Copy every one of the items below word for word, leaving nothing out.

Source data:
____________________

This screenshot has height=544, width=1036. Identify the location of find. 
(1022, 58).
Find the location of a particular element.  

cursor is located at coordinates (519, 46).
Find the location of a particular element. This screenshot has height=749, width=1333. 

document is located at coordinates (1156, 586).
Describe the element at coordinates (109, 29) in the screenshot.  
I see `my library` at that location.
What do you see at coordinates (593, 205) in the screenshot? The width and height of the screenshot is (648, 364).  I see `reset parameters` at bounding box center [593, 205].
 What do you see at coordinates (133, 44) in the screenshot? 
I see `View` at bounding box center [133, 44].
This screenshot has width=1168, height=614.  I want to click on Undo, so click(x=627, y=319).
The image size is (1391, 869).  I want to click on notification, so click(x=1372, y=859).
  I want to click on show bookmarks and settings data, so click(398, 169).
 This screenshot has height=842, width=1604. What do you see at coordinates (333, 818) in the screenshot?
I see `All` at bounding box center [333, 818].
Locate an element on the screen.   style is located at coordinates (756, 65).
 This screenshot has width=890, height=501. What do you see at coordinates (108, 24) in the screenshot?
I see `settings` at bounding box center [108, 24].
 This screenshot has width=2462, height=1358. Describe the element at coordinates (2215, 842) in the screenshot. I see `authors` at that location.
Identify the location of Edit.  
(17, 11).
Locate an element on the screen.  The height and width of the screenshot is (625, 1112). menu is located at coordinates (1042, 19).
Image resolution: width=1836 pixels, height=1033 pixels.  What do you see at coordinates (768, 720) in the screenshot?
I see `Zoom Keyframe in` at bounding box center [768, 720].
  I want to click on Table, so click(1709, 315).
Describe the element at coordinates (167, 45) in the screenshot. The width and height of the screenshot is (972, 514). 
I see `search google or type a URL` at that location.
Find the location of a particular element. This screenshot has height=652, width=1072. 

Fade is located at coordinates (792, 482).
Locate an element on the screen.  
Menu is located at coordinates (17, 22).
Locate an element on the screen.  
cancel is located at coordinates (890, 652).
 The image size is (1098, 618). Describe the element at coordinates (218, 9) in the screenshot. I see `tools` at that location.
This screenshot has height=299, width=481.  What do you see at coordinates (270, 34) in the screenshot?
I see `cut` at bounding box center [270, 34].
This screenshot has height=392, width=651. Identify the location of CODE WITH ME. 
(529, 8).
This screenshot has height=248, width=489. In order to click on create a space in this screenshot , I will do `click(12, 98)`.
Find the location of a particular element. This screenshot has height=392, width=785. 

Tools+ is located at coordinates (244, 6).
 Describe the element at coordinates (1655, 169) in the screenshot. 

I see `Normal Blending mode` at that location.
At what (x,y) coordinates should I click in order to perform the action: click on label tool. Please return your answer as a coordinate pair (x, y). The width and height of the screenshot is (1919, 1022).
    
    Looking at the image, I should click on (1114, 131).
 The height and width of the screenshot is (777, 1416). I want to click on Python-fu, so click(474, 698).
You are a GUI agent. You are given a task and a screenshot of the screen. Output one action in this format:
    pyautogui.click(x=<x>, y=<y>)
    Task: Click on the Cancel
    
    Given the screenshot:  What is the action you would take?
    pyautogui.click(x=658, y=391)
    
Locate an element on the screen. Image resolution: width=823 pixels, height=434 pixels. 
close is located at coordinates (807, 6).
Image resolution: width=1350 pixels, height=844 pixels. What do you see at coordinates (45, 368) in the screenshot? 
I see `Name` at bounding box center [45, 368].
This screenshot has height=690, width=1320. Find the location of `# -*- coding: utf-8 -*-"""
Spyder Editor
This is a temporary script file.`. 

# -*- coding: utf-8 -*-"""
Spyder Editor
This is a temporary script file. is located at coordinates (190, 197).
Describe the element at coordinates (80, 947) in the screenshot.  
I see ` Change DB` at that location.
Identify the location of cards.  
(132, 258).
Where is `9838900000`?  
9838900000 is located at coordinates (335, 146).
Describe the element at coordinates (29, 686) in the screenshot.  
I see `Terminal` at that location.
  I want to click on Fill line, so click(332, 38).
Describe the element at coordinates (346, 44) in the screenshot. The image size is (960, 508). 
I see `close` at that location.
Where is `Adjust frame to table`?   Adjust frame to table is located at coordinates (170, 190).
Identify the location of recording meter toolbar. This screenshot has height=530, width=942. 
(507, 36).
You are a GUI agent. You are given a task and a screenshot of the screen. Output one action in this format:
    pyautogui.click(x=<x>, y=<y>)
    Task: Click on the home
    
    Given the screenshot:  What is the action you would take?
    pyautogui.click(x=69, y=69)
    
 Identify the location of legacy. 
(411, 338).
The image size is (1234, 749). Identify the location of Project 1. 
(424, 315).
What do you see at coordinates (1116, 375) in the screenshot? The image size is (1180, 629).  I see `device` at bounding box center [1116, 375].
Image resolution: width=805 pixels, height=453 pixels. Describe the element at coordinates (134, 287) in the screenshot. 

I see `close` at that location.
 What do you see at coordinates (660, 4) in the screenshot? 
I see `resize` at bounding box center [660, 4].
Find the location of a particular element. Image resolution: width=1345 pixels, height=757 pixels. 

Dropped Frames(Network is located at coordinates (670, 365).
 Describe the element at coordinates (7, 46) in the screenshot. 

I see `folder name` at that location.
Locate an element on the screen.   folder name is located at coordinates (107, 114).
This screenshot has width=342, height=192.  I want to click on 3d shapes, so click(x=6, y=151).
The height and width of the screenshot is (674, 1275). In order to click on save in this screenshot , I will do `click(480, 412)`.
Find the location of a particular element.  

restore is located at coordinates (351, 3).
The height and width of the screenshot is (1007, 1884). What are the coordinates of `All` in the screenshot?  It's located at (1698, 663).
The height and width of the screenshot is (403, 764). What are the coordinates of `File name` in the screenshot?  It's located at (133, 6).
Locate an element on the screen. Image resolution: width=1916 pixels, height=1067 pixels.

____________________

_Output for this task_:
This screenshot has height=544, width=1036. Identify the location of find. 
(1022, 58).
Find the location of a particular element.  

cursor is located at coordinates (519, 46).
Find the location of a particular element. This screenshot has height=749, width=1333. 

document is located at coordinates (1156, 586).
Describe the element at coordinates (109, 29) in the screenshot.  
I see `my library` at that location.
What do you see at coordinates (593, 205) in the screenshot? The width and height of the screenshot is (648, 364).  I see `reset parameters` at bounding box center [593, 205].
 What do you see at coordinates (133, 44) in the screenshot? 
I see `View` at bounding box center [133, 44].
This screenshot has width=1168, height=614.  I want to click on Undo, so click(x=627, y=319).
The image size is (1391, 869).  I want to click on notification, so click(x=1372, y=859).
  I want to click on show bookmarks and settings data, so click(398, 169).
 This screenshot has height=842, width=1604. What do you see at coordinates (333, 818) in the screenshot?
I see `All` at bounding box center [333, 818].
Locate an element on the screen.   style is located at coordinates (756, 65).
 This screenshot has width=890, height=501. What do you see at coordinates (108, 24) in the screenshot?
I see `settings` at bounding box center [108, 24].
 This screenshot has width=2462, height=1358. Describe the element at coordinates (2215, 842) in the screenshot. I see `authors` at that location.
Identify the location of Edit.  
(17, 11).
Locate an element on the screen.  The height and width of the screenshot is (625, 1112). menu is located at coordinates (1042, 19).
Image resolution: width=1836 pixels, height=1033 pixels.  What do you see at coordinates (768, 720) in the screenshot?
I see `Zoom Keyframe in` at bounding box center [768, 720].
  I want to click on Table, so click(1709, 315).
Describe the element at coordinates (167, 45) in the screenshot. The width and height of the screenshot is (972, 514). 
I see `search google or type a URL` at that location.
Find the location of a particular element. This screenshot has height=652, width=1072. 

Fade is located at coordinates (792, 482).
Locate an element on the screen.  
Menu is located at coordinates (17, 22).
Locate an element on the screen.  
cancel is located at coordinates (890, 652).
 The image size is (1098, 618). Describe the element at coordinates (218, 9) in the screenshot. I see `tools` at that location.
This screenshot has height=299, width=481.  What do you see at coordinates (270, 34) in the screenshot?
I see `cut` at bounding box center [270, 34].
This screenshot has height=392, width=651. Identify the location of CODE WITH ME. 
(529, 8).
This screenshot has height=248, width=489. In order to click on create a space in this screenshot , I will do `click(12, 98)`.
Find the location of a particular element. This screenshot has height=392, width=785. 

Tools+ is located at coordinates (244, 6).
 Describe the element at coordinates (1655, 169) in the screenshot. 

I see `Normal Blending mode` at that location.
At what (x,y) coordinates should I click in order to perform the action: click on label tool. Please return your answer as a coordinate pair (x, y). The width and height of the screenshot is (1919, 1022).
    
    Looking at the image, I should click on (1114, 131).
 The height and width of the screenshot is (777, 1416). I want to click on Python-fu, so click(474, 698).
You are a GUI agent. You are given a task and a screenshot of the screen. Output one action in this format:
    pyautogui.click(x=<x>, y=<y>)
    Task: Click on the Cancel
    
    Given the screenshot:  What is the action you would take?
    pyautogui.click(x=658, y=391)
    
Locate an element on the screen. Image resolution: width=823 pixels, height=434 pixels. 
close is located at coordinates (807, 6).
Image resolution: width=1350 pixels, height=844 pixels. What do you see at coordinates (45, 368) in the screenshot? 
I see `Name` at bounding box center [45, 368].
This screenshot has height=690, width=1320. Find the location of `# -*- coding: utf-8 -*-"""
Spyder Editor
This is a temporary script file.`. 

# -*- coding: utf-8 -*-"""
Spyder Editor
This is a temporary script file. is located at coordinates (190, 197).
Describe the element at coordinates (80, 947) in the screenshot.  
I see ` Change DB` at that location.
Identify the location of cards.  
(132, 258).
Where is `9838900000`?  
9838900000 is located at coordinates (335, 146).
Describe the element at coordinates (29, 686) in the screenshot.  
I see `Terminal` at that location.
  I want to click on Fill line, so click(332, 38).
Describe the element at coordinates (346, 44) in the screenshot. The image size is (960, 508). 
I see `close` at that location.
Where is `Adjust frame to table`?   Adjust frame to table is located at coordinates (170, 190).
Identify the location of recording meter toolbar. This screenshot has height=530, width=942. 
(507, 36).
You are a GUI agent. You are given a task and a screenshot of the screen. Output one action in this format:
    pyautogui.click(x=<x>, y=<y>)
    Task: Click on the home
    
    Given the screenshot:  What is the action you would take?
    pyautogui.click(x=69, y=69)
    
 Identify the location of legacy. 
(411, 338).
The image size is (1234, 749). Identify the location of Project 1. 
(424, 315).
What do you see at coordinates (1116, 375) in the screenshot? The image size is (1180, 629).  I see `device` at bounding box center [1116, 375].
Image resolution: width=805 pixels, height=453 pixels. Describe the element at coordinates (134, 287) in the screenshot. 

I see `close` at that location.
 What do you see at coordinates (660, 4) in the screenshot? 
I see `resize` at bounding box center [660, 4].
Find the location of a particular element. Image resolution: width=1345 pixels, height=757 pixels. 

Dropped Frames(Network is located at coordinates (670, 365).
 Describe the element at coordinates (7, 46) in the screenshot. 

I see `folder name` at that location.
Locate an element on the screen.   folder name is located at coordinates (107, 114).
This screenshot has width=342, height=192.  I want to click on 3d shapes, so click(x=6, y=151).
The height and width of the screenshot is (674, 1275). In order to click on save in this screenshot , I will do `click(480, 412)`.
Find the location of a particular element.  

restore is located at coordinates (351, 3).
The height and width of the screenshot is (1007, 1884). What are the coordinates of `All` in the screenshot?  It's located at (1698, 663).
The height and width of the screenshot is (403, 764). What are the coordinates of `File name` in the screenshot?  It's located at (133, 6).
Locate an element on the screen. Image resolution: width=1916 pixels, height=1067 pixels.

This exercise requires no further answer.